## ARTICLE:

=Paper=
{{Paper
|id=Vol-2416/paper45
|storemode=property
|title=Using high-performance deep learning platform to accelerate object detection
|pdfUrl=https://ceur-ws.org/Vol-2416/paper45.pdf
|volume=Vol-2416
|authors=Sergei Stepanenko,Pavel Yakimov
}}
==Using high-performance deep learning platform to accelerate object detection ==
https://ceur-ws.org/Vol-2416/paper45.pdf
Using high-performance deep learning platform to accelerate
object detection
S O Stepanenko1, P Y Yakimov1,2
1
Samara National Research University, Moskovskoe Shosse 34А, Samara, Russia, 443086
2
Image Processing Systems Institute of RAS - Branch of the FSRC "Crystallography and
Photonics" RAS, Molodogvardejskaya street 151, Samara, Russia, 443001
e-mail: serega.stepanenko.97@gmail.com
Abstract. Object classification with use of neural networks is extremely current today. YOLO is
one of the most often used frameworks for object classification. It produces high accuracy but the
processing speed is not high enough especially in conditions of limited performance of a computer.
This article researches use of a framework called NVIDIA TensorRT to optimize YOLO with the
aim of increasing the image processing speed. Saving efficiency and quality of the neural network
work TensorRT allows us to increase the processing speed using an optimization of the architecture
and an optimization of calculations on a GPU.

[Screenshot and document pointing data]

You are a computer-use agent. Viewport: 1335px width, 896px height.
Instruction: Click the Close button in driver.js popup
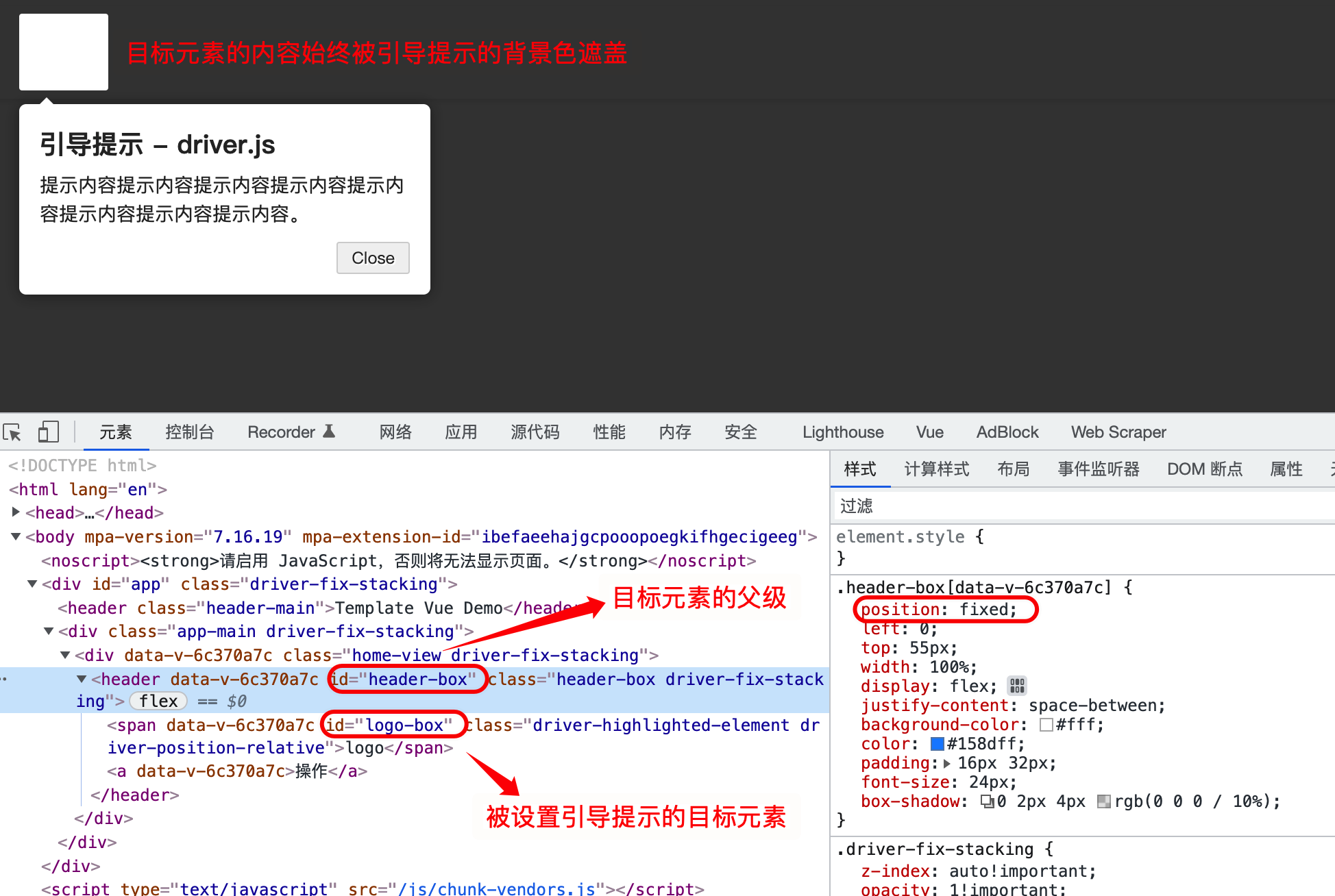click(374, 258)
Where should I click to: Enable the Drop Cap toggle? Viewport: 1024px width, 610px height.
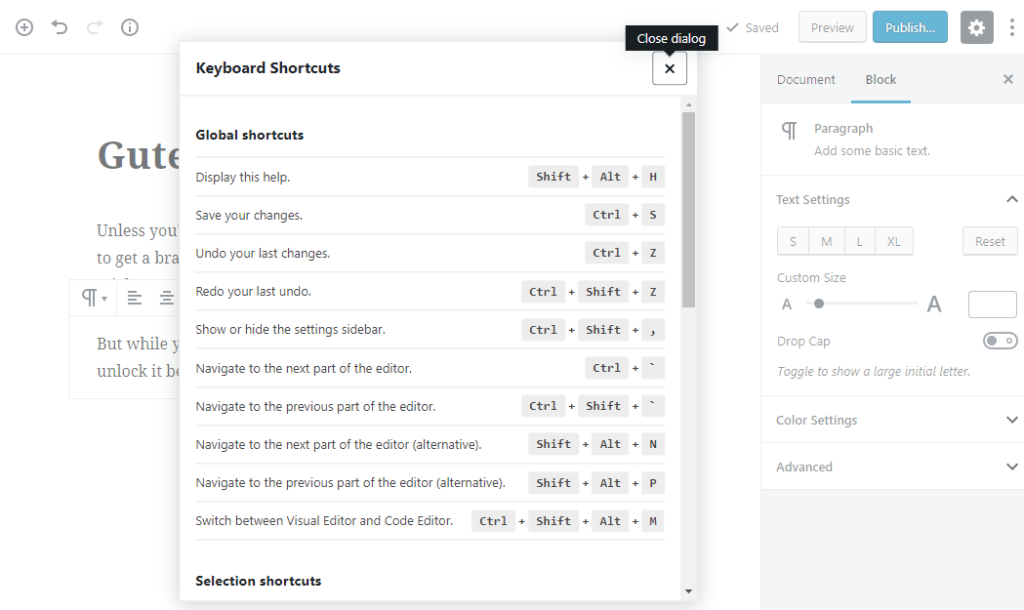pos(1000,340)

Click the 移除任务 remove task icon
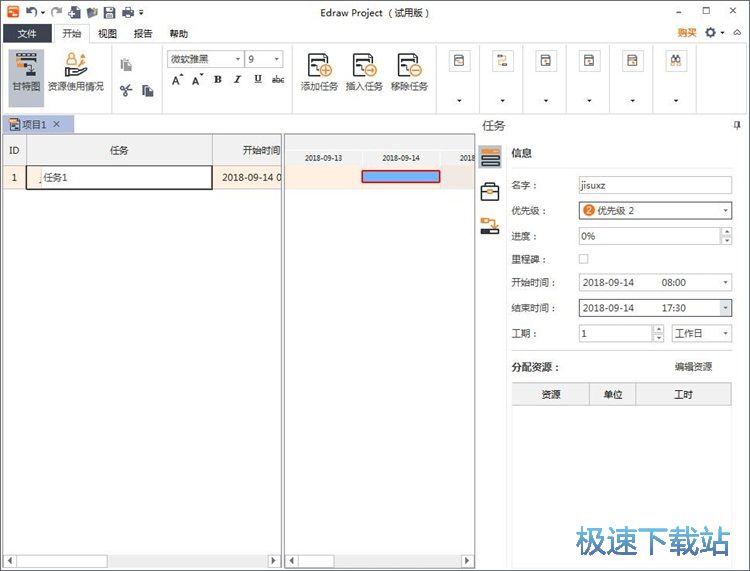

## GIVEN PROBLEM 1:
Answer these questions about the object detection paper page:
(a) Which volume is the paper listed under?
(b) On what street is the Image Processing Systems Institute of RAS branch located?
(c) Which framework does the abstract say is used to optimize YOLO?
## GIVEN PROBLEM 2:
Name every field in the metadata block at the top of the object detection paper page.
## GIVEN PROBLEM 3:
Carry on the object detection paper, starting right after the last sentence of its abstract.

## WRITTEN RESPONSE 1:
(a) Vol-2416
(b) Molodogvardejskaya street (number 151)
(c) NVIDIA TensorRT

## WRITTEN RESPONSE 2:
id, storemode, title, pdfUrl, volume, authors

## WRITTEN RESPONSE 3:
1. Introduction
Object detection is becoming more and more popular [1]. It has become possible with the development of
new powerful computational devices and the use of neural networks, which can find objects in an image
having high accuracy. A system that is based on an artificial neural network is not a big problem to be
created because there is a large number of different frameworks which simplify creating of a neural
network reducing the network development to functions call. The object detection problem requires high
computational power, and in real tasks, for example processing of a video stream, powerful equipment is
required [2]. For example, FPS of YOLO work on NVIDIA GTX Titan X is about 40 [3], FPS of SSD on
NVIDIA GTX Titan X is 19 [4], FPS of FasterR-CNN on Tesla k40 is 5 [5], FPS of Fast R-CNN is 0.5
[3]. All those algorithms except for YOLO have FPS less than a common camera frame rate.
Nowadays there are many solutions for object detection [6]. All of them use different algorithms to
detect, can detect with different accuracy and can have different speed of processing [7]. The most
existing solutions use CUDA [8] to process data in parallel. Via CUDA, we can increase the processing
speed but there are other ways to increase the processing speed as well. An optimization of the neural
network architecture can be used to make the processing faster and to remain the accuracy at the same
level. But it’s not always easy to make especially if the network has a very complex architecture. There is
a way to increase the neural network processing speed not spending much time to change the program.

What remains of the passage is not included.